Exercise prompt :: The excerpt on replacement theology lists three names for the theology it discusses. What are they?

Excerpt to read ::
+--
These past months we have been hearing about ‘replacement theory’ in our newspapers, although probably even more frequently online in social media.
Lynn Greenhough 2

These past months we have been hearing about ‘replacement theory’ in our newspapers, although probably even more frequently online in social media. Replacement theory has an eerie alliterative ring to it – that of replacement theology.

Replacement theology is a theology grounded in what has also been called supersessionism: the belief that New Testament supersedes and replaces the Old with the New. Many Christian theologians have claimed – and some continue to claim – that faith in Jesus effectively fulfills and thus replaces Judaism. However other Christians have written with clarity about how, particularly after the Shoah, such a theology is gravely dangerous. But how did such a theological position come about?

The authors creating the Gospels diminished Roman responsibility for the death of Jesus, probably, if not necessarily, out of political expediency. Instead they found Jewish culpability in this death. Jews were declared guilty of deicide. This accusation continues: one of my students was asked in Grade One why she killed Jesus.

As Christianity evolved, there was a declaration of its own message as universal –and one that should replace Judaism. It was claimed that the Jewish God of justice had been replaced by the Christian God of love. The continued survival of Jews, even in extended exile from our Land, was taken as a sign of divine rejection, incurred by continued denial that Jesus was the Messiah. Replacement theology stands on this ground of assumed rejection of God’s covenant with Jews.

This theology is known as Supersessionism or Replacement Theology or a theology of contempt. 

Rabbi Sacks, of blessed memory, teaches that the idea this Christian notion of God’s rejection of the Jewish people, that “old Israel” must be rejected – that rejection must be what is rejected. This idea of a superseded Judaism, which led to far too many centuries of horrific persecutions and exiles, must be rejected, not Judaism.

But how has replacement theology fed into modern day replacement theory – or is it just a convenient turn of phrase?
+--
Dataset extract ::

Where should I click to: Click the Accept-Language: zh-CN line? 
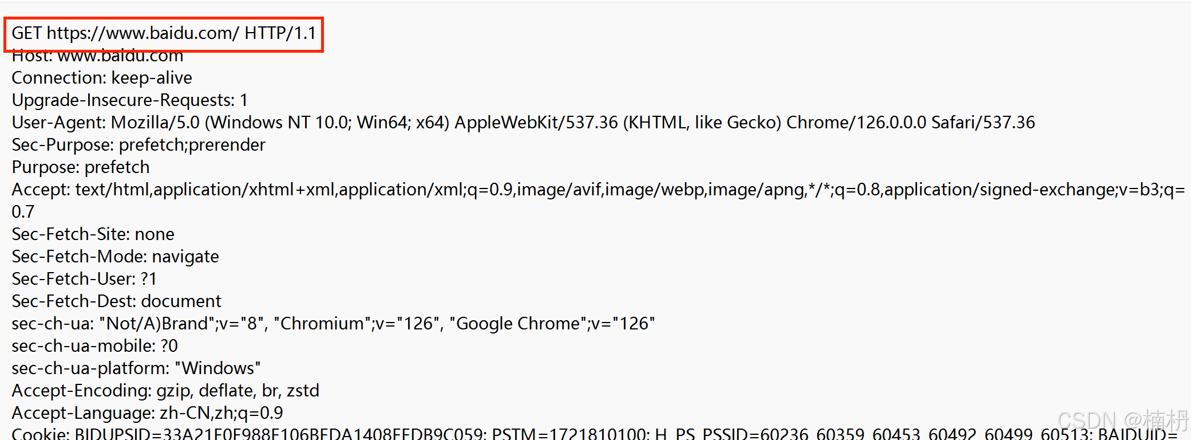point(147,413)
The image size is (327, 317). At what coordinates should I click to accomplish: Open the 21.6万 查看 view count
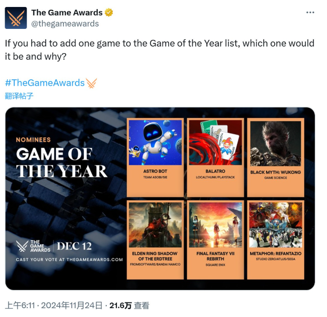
+--
Solved exercise :: Supersessionism, Replacement Theology, and a theology of contempt.